JohnnyJammer - 5 years ago
You sort of can by only allowing drivers to be installed by their GUID. a GPO with Computer\admin template\System\Driver instalation\, then you can use the option to allow non admins to install drivers for printers etc.
Here are some of mine i have listed.
{4d36e96f-e325-11ce-bfc1-08002be10318}
{4d36e96b-e325-11ce-bfc1-08002be10318}
{4d36e96e-e325-11ce-bfc1-08002be10318}
{745a17a0-74d3-11d0-b6fe-00a0c90f57da}
{4d36e972-e325-11ce-bfc1-08002be10318}
{4d36e96c-e325-11ce-bfc1-08002be10318}
{4d36e968-e325-11ce-bfc1-08002be10318}
{4d36e978-e325-11ce-bfc1-08002be10318}
{745a17a0-74d3-11d0-b6fe-00a0c90f57da}
{4d36e967-e325-11ce-bfc1-08002be10318}
{7240100f-6512-4548-8418-9ebb5c6a1a94}
{72631e54-78a4-11d0-bcf7-00aa00b7b32a}
EricDKnapp - 5 years ago
Wow - I've been preaching about USB security for a while now and I'm excited to see the topic is going mainstream.
I'm part of a team that's been working towards making USB safe again, and there is hope.

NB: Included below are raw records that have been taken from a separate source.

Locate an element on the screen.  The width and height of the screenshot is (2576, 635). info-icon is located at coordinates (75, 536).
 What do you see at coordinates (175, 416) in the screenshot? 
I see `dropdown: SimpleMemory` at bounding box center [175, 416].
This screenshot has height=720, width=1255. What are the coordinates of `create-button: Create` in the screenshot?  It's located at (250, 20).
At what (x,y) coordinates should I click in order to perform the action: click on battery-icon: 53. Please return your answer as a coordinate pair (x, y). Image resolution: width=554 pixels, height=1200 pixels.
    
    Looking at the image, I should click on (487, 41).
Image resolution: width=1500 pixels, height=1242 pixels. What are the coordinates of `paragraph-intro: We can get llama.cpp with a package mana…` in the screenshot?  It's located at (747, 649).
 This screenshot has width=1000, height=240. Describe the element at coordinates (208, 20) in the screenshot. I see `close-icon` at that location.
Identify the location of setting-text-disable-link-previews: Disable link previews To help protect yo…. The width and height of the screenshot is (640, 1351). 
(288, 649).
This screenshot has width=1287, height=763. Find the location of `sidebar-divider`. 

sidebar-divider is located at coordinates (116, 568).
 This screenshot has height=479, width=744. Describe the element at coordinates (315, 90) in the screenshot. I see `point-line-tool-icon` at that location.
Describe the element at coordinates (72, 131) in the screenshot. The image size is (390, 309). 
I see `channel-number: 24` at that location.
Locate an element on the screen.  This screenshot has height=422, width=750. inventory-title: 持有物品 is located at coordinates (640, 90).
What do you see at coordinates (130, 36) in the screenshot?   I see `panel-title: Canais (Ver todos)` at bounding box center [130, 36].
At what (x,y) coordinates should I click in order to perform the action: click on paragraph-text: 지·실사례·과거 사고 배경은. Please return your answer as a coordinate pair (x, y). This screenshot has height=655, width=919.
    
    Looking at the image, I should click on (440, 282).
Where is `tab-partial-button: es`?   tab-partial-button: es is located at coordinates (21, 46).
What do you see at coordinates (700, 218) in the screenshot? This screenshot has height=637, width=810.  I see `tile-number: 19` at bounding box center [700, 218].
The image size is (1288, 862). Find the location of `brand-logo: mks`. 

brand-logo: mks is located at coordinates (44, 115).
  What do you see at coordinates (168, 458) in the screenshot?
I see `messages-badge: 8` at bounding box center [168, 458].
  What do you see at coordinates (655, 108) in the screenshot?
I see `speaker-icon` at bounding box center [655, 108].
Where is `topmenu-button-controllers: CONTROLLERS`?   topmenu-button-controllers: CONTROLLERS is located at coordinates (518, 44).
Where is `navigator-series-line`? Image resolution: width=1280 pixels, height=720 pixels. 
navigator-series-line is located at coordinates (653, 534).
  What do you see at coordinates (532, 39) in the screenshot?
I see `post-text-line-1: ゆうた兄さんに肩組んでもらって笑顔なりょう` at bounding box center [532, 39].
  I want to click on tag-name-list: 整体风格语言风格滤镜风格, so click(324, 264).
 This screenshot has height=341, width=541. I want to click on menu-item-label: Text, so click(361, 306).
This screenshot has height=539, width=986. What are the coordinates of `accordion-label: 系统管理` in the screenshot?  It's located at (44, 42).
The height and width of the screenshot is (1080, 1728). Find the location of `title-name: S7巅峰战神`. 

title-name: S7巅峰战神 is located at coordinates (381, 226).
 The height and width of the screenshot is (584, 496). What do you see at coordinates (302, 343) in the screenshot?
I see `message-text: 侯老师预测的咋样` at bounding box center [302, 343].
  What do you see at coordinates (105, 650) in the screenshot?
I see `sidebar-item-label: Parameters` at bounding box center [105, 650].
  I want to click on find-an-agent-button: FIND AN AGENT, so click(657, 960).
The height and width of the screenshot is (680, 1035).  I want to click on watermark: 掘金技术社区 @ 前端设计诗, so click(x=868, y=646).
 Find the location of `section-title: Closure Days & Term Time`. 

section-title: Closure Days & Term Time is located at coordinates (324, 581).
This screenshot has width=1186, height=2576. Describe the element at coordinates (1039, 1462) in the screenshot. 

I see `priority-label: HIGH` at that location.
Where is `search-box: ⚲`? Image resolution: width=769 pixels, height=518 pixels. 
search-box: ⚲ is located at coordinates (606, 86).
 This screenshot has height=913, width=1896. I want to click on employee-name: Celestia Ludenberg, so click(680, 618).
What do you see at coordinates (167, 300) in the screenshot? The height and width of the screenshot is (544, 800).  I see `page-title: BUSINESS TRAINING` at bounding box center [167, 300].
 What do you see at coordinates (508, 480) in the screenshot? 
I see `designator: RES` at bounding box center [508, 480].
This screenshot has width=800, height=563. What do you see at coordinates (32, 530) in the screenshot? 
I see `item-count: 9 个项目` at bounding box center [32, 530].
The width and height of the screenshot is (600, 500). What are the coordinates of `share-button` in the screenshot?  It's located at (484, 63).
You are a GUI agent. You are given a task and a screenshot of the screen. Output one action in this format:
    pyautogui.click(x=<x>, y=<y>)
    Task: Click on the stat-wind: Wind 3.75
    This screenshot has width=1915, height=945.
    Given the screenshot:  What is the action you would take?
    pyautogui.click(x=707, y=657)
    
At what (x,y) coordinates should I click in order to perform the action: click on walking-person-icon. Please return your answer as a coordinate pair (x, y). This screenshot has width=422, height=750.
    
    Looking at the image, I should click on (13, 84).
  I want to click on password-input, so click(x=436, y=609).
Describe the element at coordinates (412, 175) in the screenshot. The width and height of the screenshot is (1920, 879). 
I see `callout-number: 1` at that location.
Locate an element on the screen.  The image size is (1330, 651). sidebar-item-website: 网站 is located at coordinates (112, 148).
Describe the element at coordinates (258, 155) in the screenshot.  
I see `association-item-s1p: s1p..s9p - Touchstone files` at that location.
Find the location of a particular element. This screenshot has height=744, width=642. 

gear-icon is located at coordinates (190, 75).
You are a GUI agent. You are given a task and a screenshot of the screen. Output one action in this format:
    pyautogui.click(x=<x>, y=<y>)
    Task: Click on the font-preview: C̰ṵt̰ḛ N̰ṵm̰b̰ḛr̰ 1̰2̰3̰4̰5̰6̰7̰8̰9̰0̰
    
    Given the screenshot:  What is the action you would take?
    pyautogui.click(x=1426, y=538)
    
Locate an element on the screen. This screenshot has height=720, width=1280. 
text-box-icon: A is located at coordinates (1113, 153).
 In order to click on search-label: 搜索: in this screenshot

There's a blog about it at https://www.linkedin.com/pulse/dont-worry-usb-happy-eric-knapp/ but the short version is that there is work being done to solve this problem.
PS - I'd love to get my hands on a USB harpoon cable to see it in action... if anyone is interested in contributing/collaborating just let me know
Bahaa_Noseir - 5 years ago
everything in this digital war-led hurts my mind ,, your mobile phone receive and send its data on carrier frequency with full needed data to determine every thing just encoded data and it re-transfer it several times and it just need brainy guys to decode its built-in info as an example but nor all " digital signatures for nearest transferable three or more antennas , imei for each sim card , time, pre signal strength test to determine average time for send and receive plus additional supposed moving factors , encoded transferable data , balance encoded symbols , average location or distance to save power for the next supposed antennas ,, many factors but need a cracked head programmer or programmers or even dictator gov to intercept ,,, there is no security in this war-led ,, just one of three things ,,, you are not needed right now for them ,,they did not detect you yet but willing to do ,, or you dig them and got your own way to hide for just period of time no longer than their efforts .. sorry I could not comment in positive way help the issue sender ,, you can just imagine about other things you may ignored ,, no way ,,
Cough - 5 years ago
Or just lock the screen with something like penteract's keyboard detector...
jamiezoe - 4 years ago
This is why we need experts like Kevin Mitnick in the industry!